SPATIAL DISTRIBUTION OF EVAPOTRANSPIRATION ON

THE LAND COVER TYPE IN MEDAN WITH REMOTE SENSING AND

GEOGRAPHYC INFORMATION SYSTEM

 

 

Laras Tursilowati
Bidang Aplikasi Klimatologi & Lingkungan, Pusfatsatklim, LAPAN
Jalan Junjunan 133 Bandung
Email: laras@bdg.lapan.go.id; laras_lapan@yahoo.com

 

Abstrak: Monitoring Evapotranspirasi potensial (ETP) mempunyai implikasi penting pada model iklim regional dan global, sebagaimana dalam pengetahuan tentang siklus hidrologi dan perkiraan tekanan lingkungan yang mempengaruhi hutan dan ekosistem pertanian. Pada waktu sekarang Remote Sensing dan Sistem Informasi Geografis (SIG) merupakan teknik yang paling penting dalam komunitas saintifik untuk menghitung ETP pada skala global dan regional dengan mudah. Pada penelitian ini dikemukakan hasil perhitungan evapotranspirasi potensial pada skala regional (Medan, Sumatera Utara) dengan 2 citra satelit Landsat TM (1998) dan ETM (2003) untuk membandingkan keadaan ETP pada masa lalu dan sekarang. Untuk mengetahui hubungan pola distribusi ETP dengan jenis penutup lahan maka dilakukan juga klasifikasi jenis penutup lahan dari satelit Landsat. Metodologi yang digunakan adalah dengan menghitung neraca energi permukaan, suhu permukaan, dan suhu udara dari data satelit Landsat TM/ETM. Hasil penelitian menunjukkan bahwa pada tahun 1989 masih ada nilai ETP yang tinggi (diatas 8 mm), tetapi pada tahun 2003 tidak ditemui lagi di wilayah Medan, karena telah terjadi perubahan penggunaan lahan yang  didominasi oleh pemukiman, dan wilayah bervegetasi seperti hutan maupun perkebunan dan lahan berair. Hal ini ditunjukkan dengan dominasi harga ETP rendah (<3 mm) di wilayah pemukiman, industri, lahan terbuka, ETP antara 3-6 mm di wilayah persawahan dan lahan berair.

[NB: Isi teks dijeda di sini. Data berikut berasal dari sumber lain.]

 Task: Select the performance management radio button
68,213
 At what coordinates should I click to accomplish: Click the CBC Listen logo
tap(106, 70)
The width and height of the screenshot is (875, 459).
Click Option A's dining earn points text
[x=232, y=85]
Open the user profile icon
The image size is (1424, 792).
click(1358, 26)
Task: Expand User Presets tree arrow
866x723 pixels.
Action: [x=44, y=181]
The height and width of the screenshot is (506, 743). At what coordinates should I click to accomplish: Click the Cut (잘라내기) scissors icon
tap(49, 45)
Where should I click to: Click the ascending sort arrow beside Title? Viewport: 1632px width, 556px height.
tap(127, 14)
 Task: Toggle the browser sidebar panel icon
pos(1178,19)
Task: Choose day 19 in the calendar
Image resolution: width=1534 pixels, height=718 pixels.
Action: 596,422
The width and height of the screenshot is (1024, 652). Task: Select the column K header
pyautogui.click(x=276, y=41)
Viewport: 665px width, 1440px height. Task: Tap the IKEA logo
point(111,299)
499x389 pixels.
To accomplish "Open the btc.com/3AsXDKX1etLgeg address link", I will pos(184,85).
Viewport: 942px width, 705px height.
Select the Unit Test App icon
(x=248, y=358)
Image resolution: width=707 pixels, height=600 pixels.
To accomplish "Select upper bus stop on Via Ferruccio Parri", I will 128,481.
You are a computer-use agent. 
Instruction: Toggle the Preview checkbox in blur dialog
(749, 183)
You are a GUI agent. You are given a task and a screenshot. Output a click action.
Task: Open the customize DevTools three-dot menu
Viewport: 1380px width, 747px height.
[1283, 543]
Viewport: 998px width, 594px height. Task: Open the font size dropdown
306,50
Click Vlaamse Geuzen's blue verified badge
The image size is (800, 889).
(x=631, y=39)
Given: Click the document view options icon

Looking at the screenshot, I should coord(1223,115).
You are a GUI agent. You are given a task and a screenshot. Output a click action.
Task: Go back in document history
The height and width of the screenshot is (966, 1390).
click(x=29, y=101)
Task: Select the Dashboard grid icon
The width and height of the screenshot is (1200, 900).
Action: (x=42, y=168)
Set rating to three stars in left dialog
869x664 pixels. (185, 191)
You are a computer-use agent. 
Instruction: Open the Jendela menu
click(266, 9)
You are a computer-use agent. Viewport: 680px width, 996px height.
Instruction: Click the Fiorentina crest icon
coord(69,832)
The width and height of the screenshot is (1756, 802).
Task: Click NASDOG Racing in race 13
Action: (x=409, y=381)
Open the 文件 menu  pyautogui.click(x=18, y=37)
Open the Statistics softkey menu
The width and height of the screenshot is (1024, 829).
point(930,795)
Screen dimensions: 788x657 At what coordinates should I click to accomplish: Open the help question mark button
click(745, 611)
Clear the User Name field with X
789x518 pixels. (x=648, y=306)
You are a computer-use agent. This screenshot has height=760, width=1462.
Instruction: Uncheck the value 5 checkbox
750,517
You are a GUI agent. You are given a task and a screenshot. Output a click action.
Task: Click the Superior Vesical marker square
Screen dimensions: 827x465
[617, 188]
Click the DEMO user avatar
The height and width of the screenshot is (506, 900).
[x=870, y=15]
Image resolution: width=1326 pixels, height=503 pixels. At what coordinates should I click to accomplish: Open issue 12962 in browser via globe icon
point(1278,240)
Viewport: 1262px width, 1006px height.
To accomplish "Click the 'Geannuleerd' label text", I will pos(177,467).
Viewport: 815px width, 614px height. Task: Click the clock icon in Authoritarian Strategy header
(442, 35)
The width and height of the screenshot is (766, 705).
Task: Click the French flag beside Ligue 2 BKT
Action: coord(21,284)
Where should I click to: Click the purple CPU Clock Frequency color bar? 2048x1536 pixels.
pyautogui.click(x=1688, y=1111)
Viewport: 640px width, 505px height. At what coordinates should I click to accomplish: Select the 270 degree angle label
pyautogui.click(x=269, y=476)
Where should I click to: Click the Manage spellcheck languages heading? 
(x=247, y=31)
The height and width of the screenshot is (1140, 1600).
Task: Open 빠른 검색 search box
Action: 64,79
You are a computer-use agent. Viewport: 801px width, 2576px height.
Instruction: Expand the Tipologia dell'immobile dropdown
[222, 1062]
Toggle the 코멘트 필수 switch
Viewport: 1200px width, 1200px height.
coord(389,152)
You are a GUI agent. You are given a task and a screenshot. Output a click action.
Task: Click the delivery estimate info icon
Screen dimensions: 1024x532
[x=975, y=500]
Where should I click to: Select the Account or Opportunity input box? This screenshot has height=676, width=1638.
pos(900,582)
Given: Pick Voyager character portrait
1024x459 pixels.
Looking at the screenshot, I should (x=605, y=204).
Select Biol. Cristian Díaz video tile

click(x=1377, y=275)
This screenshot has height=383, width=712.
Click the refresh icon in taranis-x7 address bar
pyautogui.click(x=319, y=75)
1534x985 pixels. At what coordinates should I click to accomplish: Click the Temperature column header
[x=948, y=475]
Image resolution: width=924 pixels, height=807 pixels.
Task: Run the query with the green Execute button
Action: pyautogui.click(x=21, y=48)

Kata kunci: Evapotranspirasi, Remote Sensing, GIS, Penutup lahan, dan Landsat.

 

Abstract: Potential Evapotranspiration (ETP) monitoring has important implications in regional and global climate modeling, this way in hydrology cycle and prediction of environment stress that impact to forest and agriculture ecosystem. Now the Remote Sensing and Geographic Information System are most important technical in scientific community for Potential Evapotranspiration estimation in regional scale (Medan, North Sumatera) with 2 images of Landsat satellite TM (1998) and ETM (2003) to compare ETP in the past period and now. To detect relationship ETP distribution pattern and land cover type then we must classify land cover type from Landsat satellite. Methodology that we used is estimate the surface energy balance, surface temperature, and air temperature from Landsat satellite data TM/ETM. The result of research shows that in 1998 still have ETP with high value (highest values is 7.6 mm), but in 2003 this value is loss in Medan (the highest values is 5.5 mm). This case  because of  already happened the changes of land use that dominated by residence and industry, then vegetation area likes forest, plantation and water area decrease. This manner was showed by domination of low ETP (< 3 mm) in residence area, industry, open land, ETP between 3-6 mm in paddy field and water. The driest area with values of low ETP 0.3 - 1 mm in 1989 only 216 ha, while in 2003 is 10560 ha. Otherwise area with high ETP that show wet area and wet vegetation (more than 5 mm) in 1989 is 10,940 ha, but in 2003 only 554 ha.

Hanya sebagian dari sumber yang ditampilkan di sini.